Sorry- "rendezvous" the wrong terminology here for what is happening
within bmi_tcp at the individual message level. It doesn't implicitly
exchange control messages before putting each buffer on the wire.
bmi_tcp will send any size message without using control messages to
handshake within bmi_tcp. It is making the assumption that someone at a
higher level has already performed handshaking and agreeed that both
sides are going to post the appropriate matching operations.
Unexpected messages are the only things BMI is permitted to send without
a guarantee that the other side is going to post a recv.
The difference between small and large "normal" messsages in bmi_tcp is
not that larger ones will wait to transmit. Both are basically sent
the same way. The difference is on the recv side. Small messages are
allowed to be temporarily buffered by the receiver until a matching recv
is posted, while large messages will not be read into memory until a
matching receive buffer is posted.
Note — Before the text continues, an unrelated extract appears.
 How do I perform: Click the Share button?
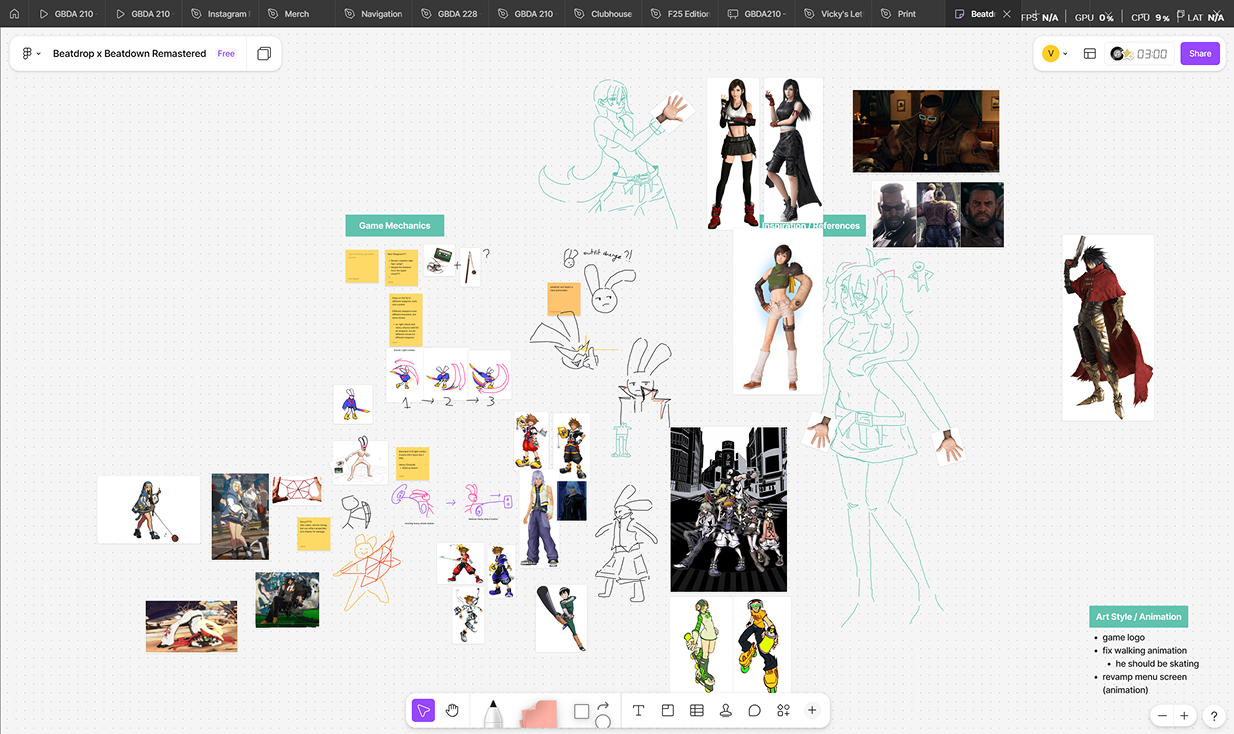[x=1200, y=54]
So the actual network transfer will
not _complete_ until both sides have posted, but it can definitely begin
before the recv is posted.
Flows have the same sort of restriction as large buffers do in bmi_tcp.
When a flow is posted, it does not do any hand shaking to make sure
both sides are ready to transmit before moving data. It assumes that
the request protocol has already sorted that out, so it just starts
transmitting.
I think that is what's leading to the problem here- the client has been
told to proceed with the flow before waiting to make sure that the
server is also ready to transmit a flow.
Once upon a time sys-io.sm did wait for write acks before starting write
flows, but that was changed at some point to try to improve performance.
We just didn't notice the case that it breaks for until now.
-Phil
Rob Ross wrote:
There's a fundamental issue here that I don't quite get: if we're in
rendezvous mode, why is there data on the wire if we aren't ready to
receive it? The whole point of rendezvous mode is to *not* send the data
until the matching receive has been posted.
What am I missing?
Thanks,
Rob
Phil Carns wrote:
Ok, I think I _might_ see what the problem is with the BMI messaging.
I haven't 100% confirmed yet, but it looks like we have the following
scenario:
On the client side:
--------------------
- pvfs2-client-core starts a I/O operation (write) to server X
- a send (for the request) is posted, which is a small buffer
- the flow is posted before an ack is received
- the flow itself posts another send for data, which is a large buffer
- ...
A few notes real quick- I think the above is a performance
optimization; we try to go ahead and get the flow going before
receiving a positive ack from the server. It will be canceled if we
get a negative ack (or fail to get an ack altogether)
- while the above is in progress, pvfs2-client-core starts another
write operation to server X (from another application that is hitting
the same server)
- a send for this second request is posted
- another flow is posted before an ack is received
- depending on the timing, it may manage to post a send for data as
well, which is another large buffer
- this traffic is interleaved on the same socket as is being used
for the first flow, which is still running at this point
On the server side:
--------------------
- the first I/O request arrives
- it gets past the request scheduler
- a flow is started and receives the first (large) data buffer
- a different request for the same handle arrives
- getattr would be a good example, could be from any client
- this getattr gets queued in the request scheduler behind the write
- the second I/O request arrives
- it gets queued behind the getattr in the request scheduler
At this point on the server side, we have a flow in progress that is
waiting on a data buffer. However, the next message is for a
different flow (the tags don't match). Since this message is
relatively large (256K), it is in rendezvous mode within bmi_tcp and
cannot be pulled out of the socket until a matching receive is
posted. The flow that is expected to post that receive is not running
yet because the second I/O request is stuck in the scheduler.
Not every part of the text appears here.